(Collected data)
----------------

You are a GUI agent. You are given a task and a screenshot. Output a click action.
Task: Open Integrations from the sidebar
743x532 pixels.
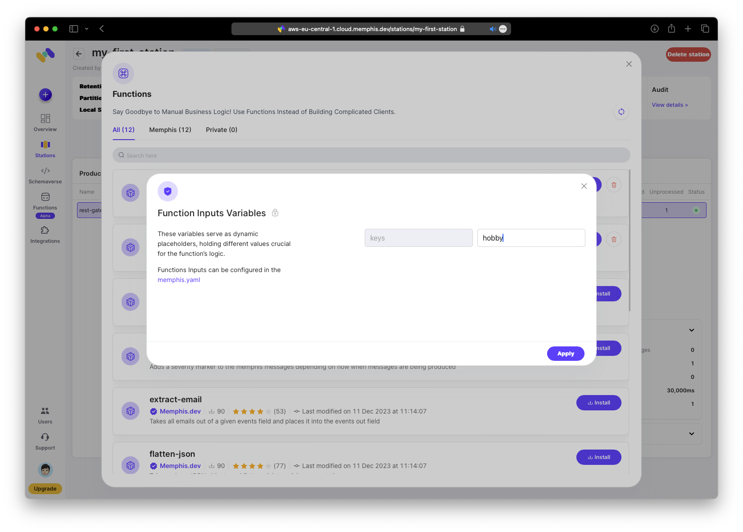(45, 235)

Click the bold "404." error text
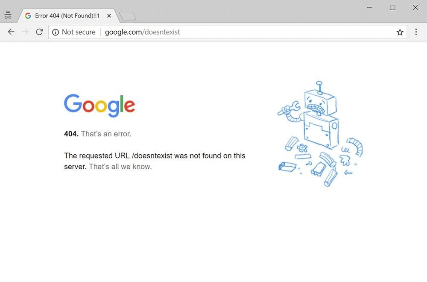click(x=71, y=134)
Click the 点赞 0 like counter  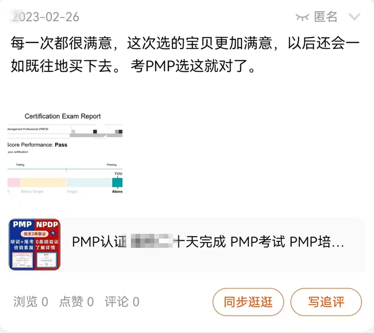pos(76,302)
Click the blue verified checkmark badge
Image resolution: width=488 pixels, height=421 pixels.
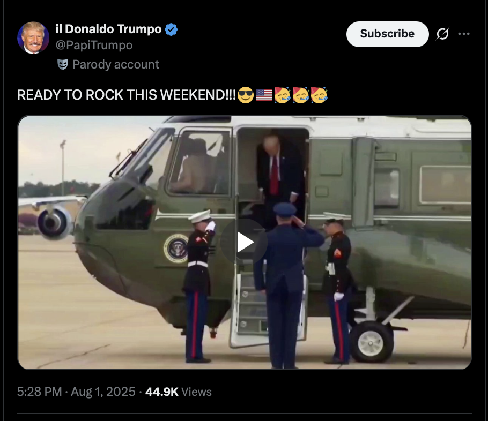pyautogui.click(x=171, y=29)
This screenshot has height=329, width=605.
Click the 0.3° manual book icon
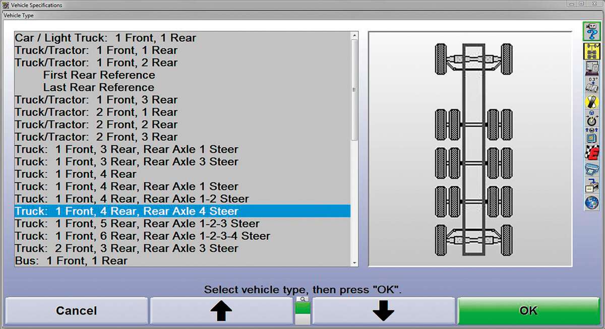pos(590,85)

----------------

### What this task involves
Reproduce exactly, and only, the lines from the one holding "Click the blue verified checkmark badge" through the final line of the entries. Do not include the pictures.

### Output below
Click the blue verified checkmark badge
Image resolution: width=488 pixels, height=421 pixels.
pyautogui.click(x=171, y=29)
This screenshot has height=329, width=605.
Click the 0.3° manual book icon
pos(590,85)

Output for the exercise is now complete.